As the optimal model with AUC value of 0.8256 and accuracy 0.7843 in test set, it can be used to filter out unqualified images before images are fed into the detection or classification network. Further, the optimal model has sensitivity of 0.8251 and NPV of 0.9003, which mean it is more efficient to figure out unqualified images. However, in clinical environment, it is not desirable to prevent eligible images from being used by detection / classification networks. So, point on the ROC other than indicated by Youden index might be more desirable. We don’t want to throw out a lot of images than can be used for network, so the detection of positive may not be most important.
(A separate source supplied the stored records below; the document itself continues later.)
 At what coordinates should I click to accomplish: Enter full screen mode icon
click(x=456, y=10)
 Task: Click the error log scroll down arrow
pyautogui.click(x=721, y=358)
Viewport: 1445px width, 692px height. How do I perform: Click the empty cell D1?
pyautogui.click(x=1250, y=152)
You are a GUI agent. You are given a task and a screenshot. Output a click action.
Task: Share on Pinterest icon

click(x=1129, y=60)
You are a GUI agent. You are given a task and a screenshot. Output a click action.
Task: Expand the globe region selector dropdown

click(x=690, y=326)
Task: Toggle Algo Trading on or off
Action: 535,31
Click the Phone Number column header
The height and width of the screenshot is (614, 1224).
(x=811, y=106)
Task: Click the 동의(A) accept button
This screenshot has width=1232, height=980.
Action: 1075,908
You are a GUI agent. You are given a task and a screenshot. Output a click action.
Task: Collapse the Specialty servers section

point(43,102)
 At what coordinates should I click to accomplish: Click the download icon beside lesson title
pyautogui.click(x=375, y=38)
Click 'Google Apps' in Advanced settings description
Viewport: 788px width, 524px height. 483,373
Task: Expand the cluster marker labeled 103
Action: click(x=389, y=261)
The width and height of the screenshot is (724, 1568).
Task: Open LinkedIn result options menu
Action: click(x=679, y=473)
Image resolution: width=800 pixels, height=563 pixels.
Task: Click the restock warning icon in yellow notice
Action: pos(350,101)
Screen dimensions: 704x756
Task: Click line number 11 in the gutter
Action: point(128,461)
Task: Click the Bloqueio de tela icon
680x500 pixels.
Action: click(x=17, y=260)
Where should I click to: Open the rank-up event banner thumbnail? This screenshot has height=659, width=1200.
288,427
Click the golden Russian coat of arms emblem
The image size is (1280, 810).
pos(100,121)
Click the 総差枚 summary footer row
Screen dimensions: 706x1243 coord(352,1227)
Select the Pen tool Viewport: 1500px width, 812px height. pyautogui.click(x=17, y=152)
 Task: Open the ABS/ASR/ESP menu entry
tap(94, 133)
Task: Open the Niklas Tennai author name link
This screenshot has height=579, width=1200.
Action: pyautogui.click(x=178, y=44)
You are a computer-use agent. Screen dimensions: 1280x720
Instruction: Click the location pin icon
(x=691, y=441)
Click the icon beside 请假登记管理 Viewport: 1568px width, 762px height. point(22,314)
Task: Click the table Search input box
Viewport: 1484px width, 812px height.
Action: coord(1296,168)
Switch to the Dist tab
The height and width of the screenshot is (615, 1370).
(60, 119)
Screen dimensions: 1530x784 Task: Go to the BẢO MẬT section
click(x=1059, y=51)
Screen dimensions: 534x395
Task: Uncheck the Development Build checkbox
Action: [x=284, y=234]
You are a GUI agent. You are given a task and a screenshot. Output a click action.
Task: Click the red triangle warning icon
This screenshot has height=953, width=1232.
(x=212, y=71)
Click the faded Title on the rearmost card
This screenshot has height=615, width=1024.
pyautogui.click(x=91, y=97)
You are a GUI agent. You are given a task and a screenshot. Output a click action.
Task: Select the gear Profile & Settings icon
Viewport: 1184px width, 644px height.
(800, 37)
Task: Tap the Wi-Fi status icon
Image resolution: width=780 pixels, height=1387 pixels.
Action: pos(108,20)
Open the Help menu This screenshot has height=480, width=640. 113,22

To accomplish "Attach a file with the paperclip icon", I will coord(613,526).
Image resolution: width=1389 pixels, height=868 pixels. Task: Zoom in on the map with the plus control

In addition, the probability of qualified could notice the detection network that the current image maybe problematic, and help the detection network to optimize prediction.

CONCLUSION

Quality control plays a key role in medical imaging, especially when artificial intelligence has been introduced. Deep learning models can be used to differentiate qualified and unqualified mp-MRI images before they are used for prostate cancer detection and classification. The quality control model can be used to provide better interpretability by rejecting the unqualified images with a reason. It can also provide information to detection / classification network which they can use to improve their result. We can expect this kind of quality control network works with different functional deep learning models in the future.

Acknowledgements

This project is supported by National Natural Science Foundation of China (61731009, 81771816).